我正在处理scikit-learn
中的加州住房数据集。我想设计两个二进制功能:"距离旧金山10公里以内"one_answers"距离洛杉矶10公里以内。我创建了一个自定义转换器,它本身运行良好,但当我将其放入ColumnTransformer
时会抛出TypeError
。这是代码:
from math import radians
from sklearn.base import BaseEstimator, TransformerMixin
from sklearn.compose import ColumnTransformer
from sklearn.metrics.pairwise import haversine_distances
from sklearn.datasets import fetch_california_housing
import numpy as np
import pandas as pd
# Import data into DataFrame
data = fetch_california_housing()
X = pd.DataFrame(data['data'], columns=data['feature_names'])
y = data['target']
# Custom transformer for 'Latitude' and 'Longitude' cols
class NearCity(BaseEstimator, TransformerMixin):
def __init__(self, distance=10):
self.la = (34.05, -118.24)
self.sf = (37.77, -122.41)
self.dis = distance
def calc_dist(self, coords_1, coords_2):
coords_1 = [radians(_) for _ in coords_1]
coords_2 = [radians(_) for _ in coords_2]
result = haversine_distances([coords_1, coords_2])[0,-1]
return result * 6_371
def fit(self, X, y=None):
return self
def transform(self, X):
dist_to_sf = np.apply_along_axis(self.calc_dist, 1, X, coords_2=self.sf)
dist_to_sf = (dist_to_sf < self.dis).astype(int)
dist_to_la = np.apply_along_axis(self.calc_dist, 1, X, coords_2=self.la)
dist_to_la = (dist_to_la < self.dis).astype(int)

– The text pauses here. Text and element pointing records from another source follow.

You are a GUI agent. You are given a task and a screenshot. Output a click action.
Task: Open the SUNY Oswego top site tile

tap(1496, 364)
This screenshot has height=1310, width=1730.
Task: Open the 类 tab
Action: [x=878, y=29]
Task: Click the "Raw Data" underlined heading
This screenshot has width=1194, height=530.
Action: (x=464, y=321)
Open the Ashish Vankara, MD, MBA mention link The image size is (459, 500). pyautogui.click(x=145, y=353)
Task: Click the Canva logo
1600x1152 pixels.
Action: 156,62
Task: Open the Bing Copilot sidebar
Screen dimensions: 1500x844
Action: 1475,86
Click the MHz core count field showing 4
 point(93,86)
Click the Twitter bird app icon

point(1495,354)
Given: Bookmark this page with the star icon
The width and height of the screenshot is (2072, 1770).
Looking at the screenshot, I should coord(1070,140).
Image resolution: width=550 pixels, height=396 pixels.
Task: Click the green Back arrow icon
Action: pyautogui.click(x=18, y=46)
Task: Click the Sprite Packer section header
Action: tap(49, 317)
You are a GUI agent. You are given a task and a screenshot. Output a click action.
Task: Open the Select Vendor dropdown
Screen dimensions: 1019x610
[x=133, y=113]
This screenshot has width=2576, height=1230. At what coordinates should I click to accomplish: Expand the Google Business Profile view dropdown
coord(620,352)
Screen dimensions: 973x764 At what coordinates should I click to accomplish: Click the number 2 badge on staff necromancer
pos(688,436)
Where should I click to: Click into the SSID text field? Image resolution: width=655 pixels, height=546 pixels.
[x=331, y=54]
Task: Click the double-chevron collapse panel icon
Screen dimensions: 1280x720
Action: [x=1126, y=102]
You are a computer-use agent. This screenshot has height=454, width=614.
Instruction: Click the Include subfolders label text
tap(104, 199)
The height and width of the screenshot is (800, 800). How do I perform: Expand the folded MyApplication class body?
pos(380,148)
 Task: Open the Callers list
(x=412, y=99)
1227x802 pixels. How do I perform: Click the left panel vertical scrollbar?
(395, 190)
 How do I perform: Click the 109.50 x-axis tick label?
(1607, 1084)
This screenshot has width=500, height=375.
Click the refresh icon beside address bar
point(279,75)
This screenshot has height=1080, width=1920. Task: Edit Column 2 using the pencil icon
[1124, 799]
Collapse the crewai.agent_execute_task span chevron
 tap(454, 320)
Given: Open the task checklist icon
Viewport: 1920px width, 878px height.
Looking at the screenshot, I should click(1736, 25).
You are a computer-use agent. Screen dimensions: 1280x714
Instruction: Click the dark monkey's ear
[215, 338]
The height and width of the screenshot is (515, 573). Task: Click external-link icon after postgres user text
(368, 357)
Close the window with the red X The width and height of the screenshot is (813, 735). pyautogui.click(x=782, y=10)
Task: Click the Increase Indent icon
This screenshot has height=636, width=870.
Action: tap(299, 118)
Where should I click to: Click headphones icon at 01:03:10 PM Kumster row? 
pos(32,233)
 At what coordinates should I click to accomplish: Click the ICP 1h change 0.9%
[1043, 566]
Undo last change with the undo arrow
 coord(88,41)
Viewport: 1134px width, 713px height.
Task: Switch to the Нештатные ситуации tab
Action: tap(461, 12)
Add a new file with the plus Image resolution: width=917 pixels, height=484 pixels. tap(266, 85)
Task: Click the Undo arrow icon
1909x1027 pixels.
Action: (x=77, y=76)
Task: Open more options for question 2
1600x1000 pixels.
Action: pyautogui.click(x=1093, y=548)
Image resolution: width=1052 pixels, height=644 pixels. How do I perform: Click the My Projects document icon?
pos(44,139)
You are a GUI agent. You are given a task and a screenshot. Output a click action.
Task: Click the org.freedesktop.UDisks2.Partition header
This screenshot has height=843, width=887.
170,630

X_trans = np.column_stack((X, dist_to_sf, dist_to_la))
return X_trans
ct = ColumnTransformer([('near_city', NearCity(), ['Latitude', 'Longitude'])],
remainder='passthrough')
ct.fit_transform(X)
#> /Users/.../anaconda3/envs/data3/lib/python3.7/site-packages/sklearn/base.py:197: FutureWarning: From version 0.24, get_params will raise an AttributeError if a parameter cannot be retrieved as an instance attribute. Previously it would return None.
#> FutureWarning)
#> Traceback (most recent call last):
#> <ipython-input-13-603f6cd4afd3> in transform(self, X)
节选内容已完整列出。